思う、とか思って、いや間違ったかもしれないぜ、とちゃんと心中で訂正を入れる。
確かに正宗はプラチナの酔っ払った姿を見たことがない。
見たことがない、というのはちょっとばかり語弊があって、
正しく言い換えるならば日常からプラチナの言動は、すでに酔っ払いにしか見えない。



この日も唐突にふんふんとご機嫌でハミングし出したプラチナの顔面に、正宗は容赦なく 固く絞ったおしぼりをぶん投げた。
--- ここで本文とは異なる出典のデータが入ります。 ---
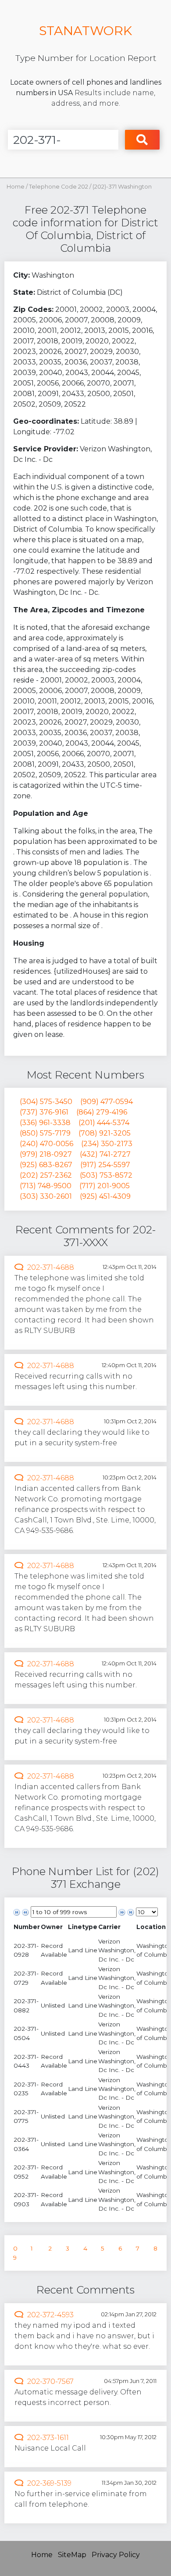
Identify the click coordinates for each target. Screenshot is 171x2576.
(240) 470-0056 (46, 1144)
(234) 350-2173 (106, 1144)
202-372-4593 (50, 2315)
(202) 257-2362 (46, 1175)
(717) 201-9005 (104, 1186)
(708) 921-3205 (104, 1133)
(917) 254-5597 (105, 1165)
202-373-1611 (48, 2437)
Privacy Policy (116, 2555)
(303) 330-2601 (46, 1196)
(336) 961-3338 (45, 1122)
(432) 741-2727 (105, 1154)
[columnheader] (26, 1927)
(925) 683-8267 (46, 1165)
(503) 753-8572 (106, 1175)
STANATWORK (85, 30)
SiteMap (72, 2555)
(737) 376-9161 (44, 1112)
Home (16, 186)
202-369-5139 (49, 2483)
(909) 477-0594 (106, 1101)
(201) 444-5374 (103, 1122)
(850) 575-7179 (45, 1133)
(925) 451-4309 (105, 1196)
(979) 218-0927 (46, 1154)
「いててっ、この固さ、いっそ凶器だからこのスピードありえないから!
 もっとソフトにパスしてくれたまへ☆」
「店のムードが壊れる。他所でやれ。つーか帰れ」
「何か三段論法みたいなやり方でぼく拒絶されちゃった」
「ちゃった、じゃねえ。急に意味不明な歌うたい出すなおめーは」
「意味不明って、えっ嘘! 正宗クン。もしかしてもしかすると、
 小さい子も大好きなこの歌を知らないの?」
「はあ?」
「はあ、って嘘っ」
「だから何なんだよ」

居心地が悪そうに睨めつける何かの動物みたいな反応の正宗を見て、
じゃあヒントはね、

「愛と、勇気だけ〜が〜友達さ〜」
「何だテメーは、今度の相手は、アイちゃんとユウキちゃんなのか。
 湟神に言ってやろーか」
「それで妬いてくれたらボク的にはラッキー、て違うから!!
これ正義の味方の歌だから! ここ、色んな意味で有名なフレーズだから!」
「はあー? 正義の味方の歌?」
「アンパンマンさ☆」
「あんぱん? が正義の味方なのかよ。おまえのヒーロー像も終わったな」
「いやいや!! っていうかっ、あっそっかー、正宗ちゃん海外育ちだからね。こんな所でカルチャーショック。
 アンパンマンはね、お腹がすいた弱者に身を削って手を差し伸べたり、
 濡れても頭が何度も変わったりバイ菌と戦ったりするスーパーヒーローなわけだよ」
「もう後半の説明の意味がわからねえ。バイ菌? しかも頭が変わるって何だ。死んでんだろ」
「いやそこは仲間の大切さの象徴みたいなもんじゃないかな。あとはあきらめない精神とか」
「よくわかんねーが。
 まあ、確かにお前はあきらめが悪い奴だと思うぜ」



というかむしろ、諦めていて延々片想いのこの状況なのか。
いや、諦めるのと受け入れるのは違うのさと。
そして自分は受け入れている方なのだ、とは当人の弁だが。




とある夕方に何とはなしにチャンネルを回した正宗は、偶然に例のアンパンヒーローの番組に行き着いて。
別に見る気もなかったが、30分だらだらと見続けてそれでプラチナの言っていた主旨を理解した。
だがまあどちらかというと正宗が驚いたのは、
よく見ればヒーローの孤独が歌い上げられているオープニングの歌詞の内容で。
プラチナが前に歌ってみせたフレーズを反芻する。

「…なるほど、愛と勇気だけ、か」

確かにあいつなら、愛と勇気は充分備えているだろう。
あれだけ酷い扱いを受けてもまだ、想っていられるというのは。
つまりそういうことだと思う。まあ紙一重で危険な気もしているが。
おめーもなかなか強い奴だと、
滅多に思わないことを暫し、正宗は思いやった。